Records from a dataset:
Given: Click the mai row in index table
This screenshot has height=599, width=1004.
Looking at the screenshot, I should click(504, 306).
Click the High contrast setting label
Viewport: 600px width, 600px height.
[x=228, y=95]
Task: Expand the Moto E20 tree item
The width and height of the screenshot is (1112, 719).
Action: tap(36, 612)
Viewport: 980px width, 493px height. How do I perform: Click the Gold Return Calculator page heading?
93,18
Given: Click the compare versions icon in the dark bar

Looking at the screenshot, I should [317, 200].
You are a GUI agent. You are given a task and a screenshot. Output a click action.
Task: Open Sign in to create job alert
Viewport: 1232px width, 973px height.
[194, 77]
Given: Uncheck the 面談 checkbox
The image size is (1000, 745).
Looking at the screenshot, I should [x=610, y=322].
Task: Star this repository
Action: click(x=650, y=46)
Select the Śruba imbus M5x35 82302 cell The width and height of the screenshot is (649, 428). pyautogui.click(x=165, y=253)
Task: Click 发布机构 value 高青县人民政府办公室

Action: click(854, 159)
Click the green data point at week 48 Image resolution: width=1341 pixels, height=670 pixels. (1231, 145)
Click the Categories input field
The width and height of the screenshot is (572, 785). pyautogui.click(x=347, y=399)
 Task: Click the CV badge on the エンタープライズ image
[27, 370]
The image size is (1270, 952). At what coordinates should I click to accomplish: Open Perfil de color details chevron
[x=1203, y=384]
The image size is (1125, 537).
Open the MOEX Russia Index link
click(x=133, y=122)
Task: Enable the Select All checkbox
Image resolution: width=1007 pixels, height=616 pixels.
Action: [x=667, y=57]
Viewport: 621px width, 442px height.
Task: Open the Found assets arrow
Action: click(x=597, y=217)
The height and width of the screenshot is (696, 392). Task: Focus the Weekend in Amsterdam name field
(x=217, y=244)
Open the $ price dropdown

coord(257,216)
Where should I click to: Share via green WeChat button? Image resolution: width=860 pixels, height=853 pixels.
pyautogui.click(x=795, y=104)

■ Exercise prompt ■
Search the entries for the word "Select", then gather every line that has it.

■ Task solution ■
Select the Śruba imbus M5x35 82302 cell The width and height of the screenshot is (649, 428). pyautogui.click(x=165, y=253)
Task: Enable the Select All checkbox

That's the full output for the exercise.